Возвращение домой (СИ) - Шахова Светлана
Полторагода года назад, в сентябре, день в день, на вокзал отсюда уходили тоже ночью. И самыми первыми из округа, потому как не просто мотострелки, а гвардейцы. Война тогда ещё только – только началась и кому, коли не им во главе федеральных сил, вновь следовало заходить в пугающую свежей памятью о последней мясорубке Чечню? Однако уезжали скрытно и без проводов. Лишь матерям, и то не всем, да жёнам, у кого они имелись, и шепнули, мол, на учения. И никто из родных, само собой, не поверил – с августа ведь все первые новости только из Дагестана и шли. Но, всё понимая, дорогие офицерам и контрактникам с прапорщиками их женщины промолчали, не дав воли и слезинке. Потому-то каждый и изнывал теперь в шеренгах от нетерпения, и Виталий сразу же, как только услышал: «Вольно, разойдись», обратился к ротному:
– Товарищ капитан, мне тоже надо бы…
– Что?
– До дому. Соскучился.
– Не понял, сержант. У тебя же нет никого. Тебя же и не встречает даже никто…

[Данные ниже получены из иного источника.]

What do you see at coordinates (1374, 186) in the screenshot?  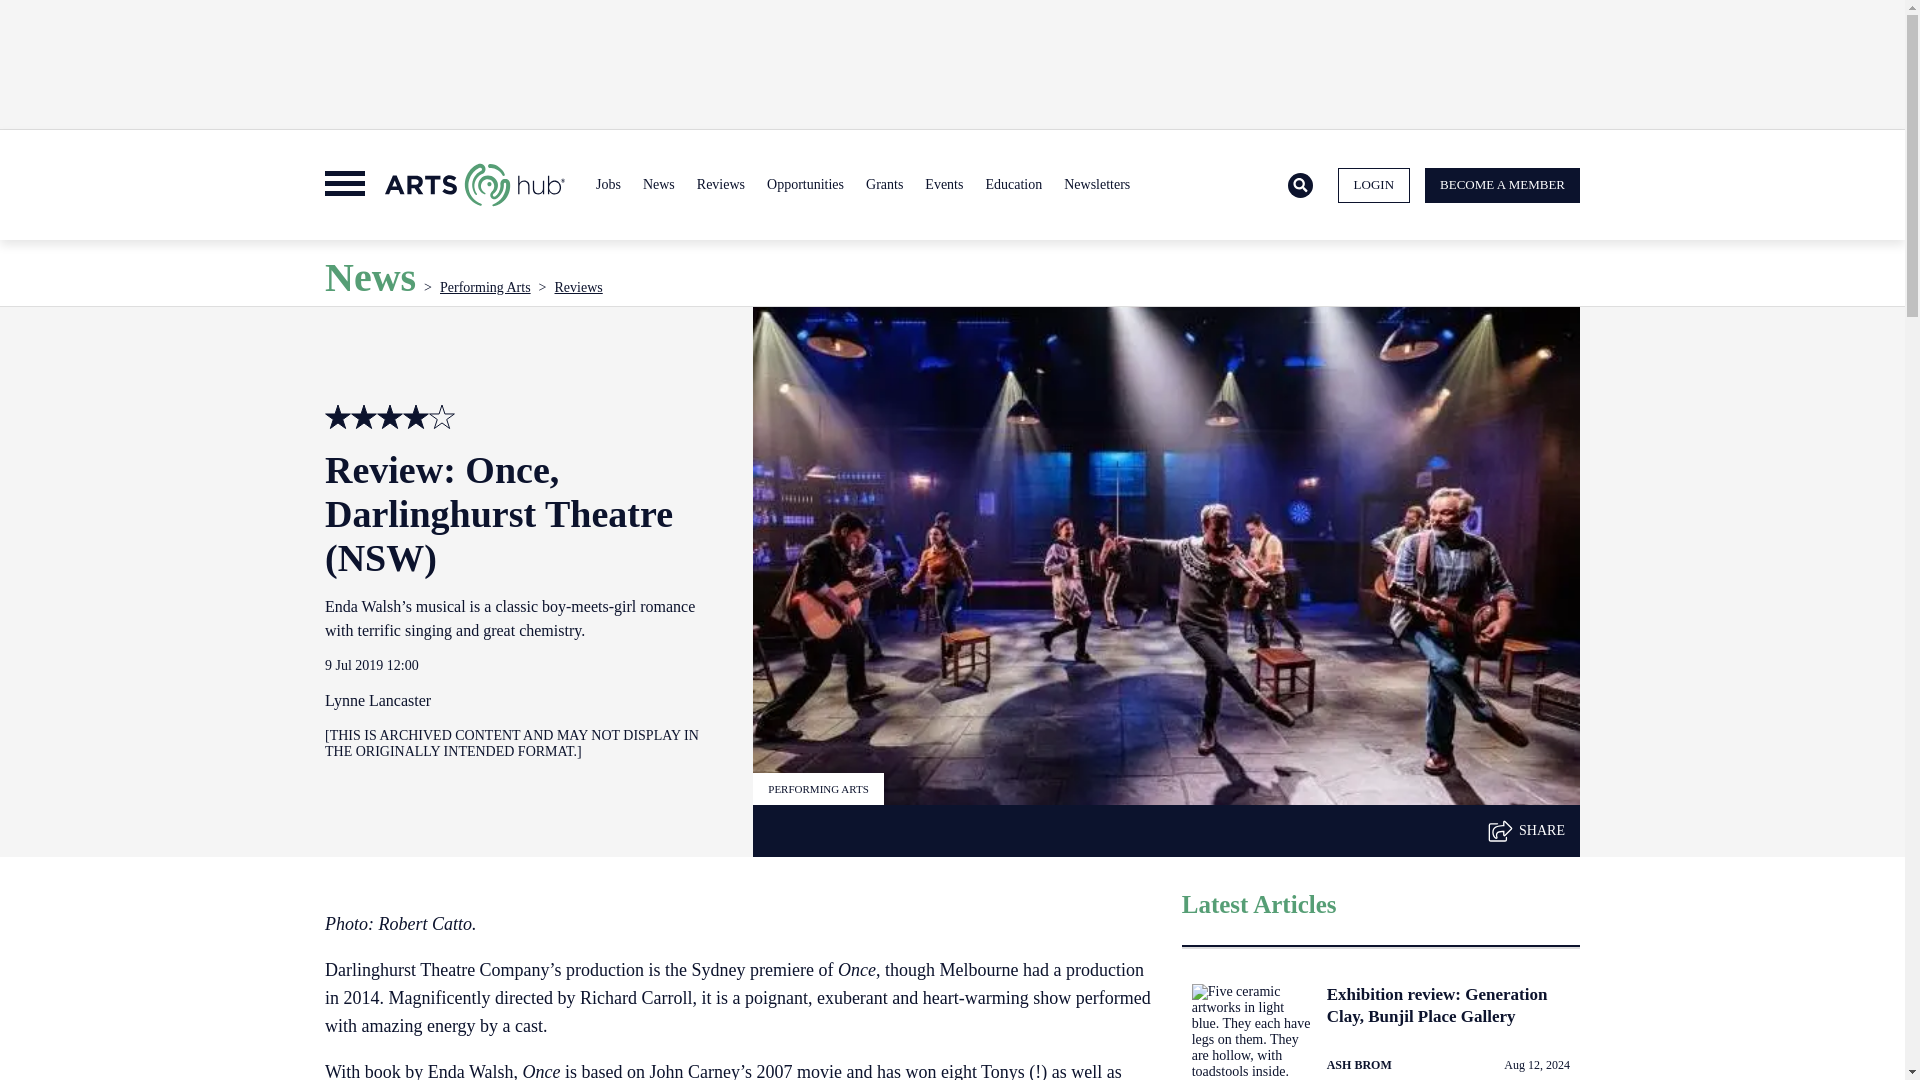 I see `LOGIN` at bounding box center [1374, 186].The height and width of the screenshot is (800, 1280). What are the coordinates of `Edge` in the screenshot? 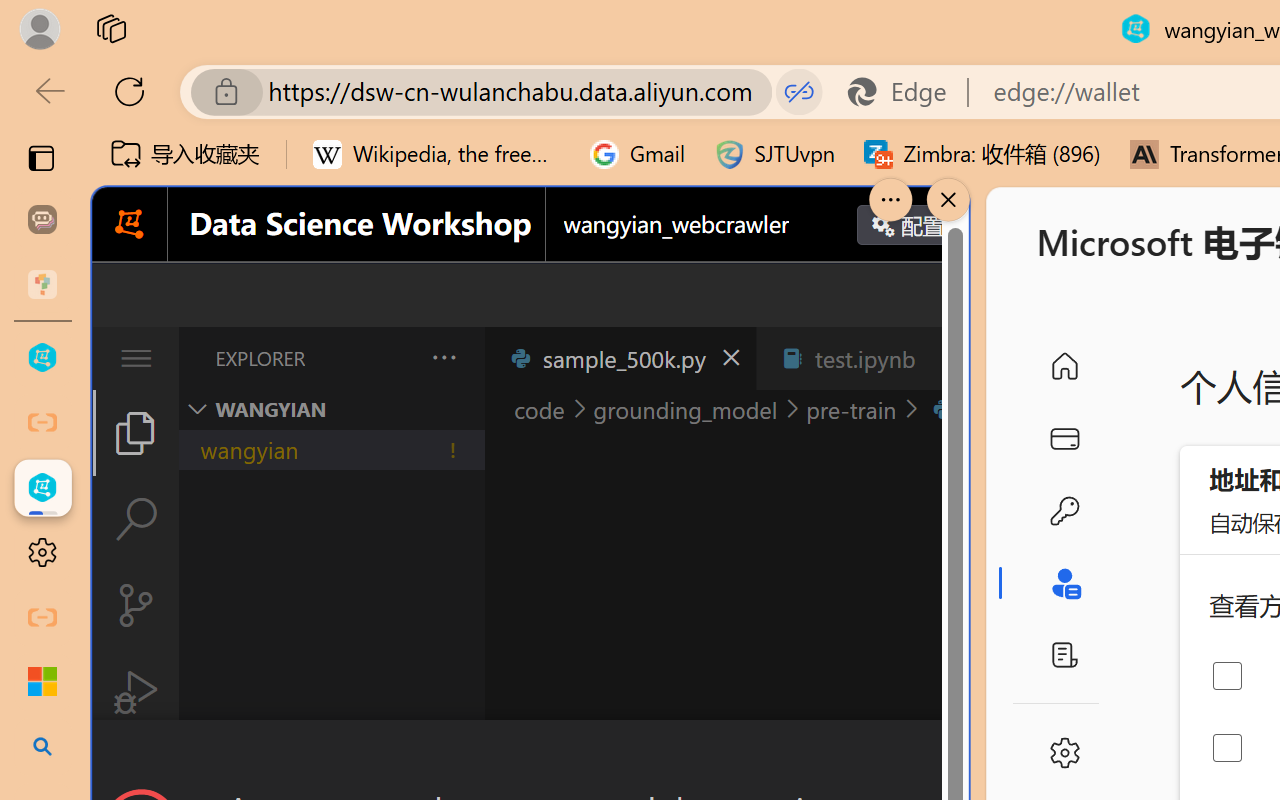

– Да, есть у меня, мать, – перебил Виталий. – А не встречает, так мало ли. Вот я и хочу туда – обратно быром сгонять, узнать, что к чему там.
– Нет, сержант, давай-ка уж до утра. Я роту на тебя хотел оставить, а то срочникам куда без догляду-то, наворотят тут делов спьяну…
– Товарищ капитан, – протянул Виталий, но жалобно не получилось.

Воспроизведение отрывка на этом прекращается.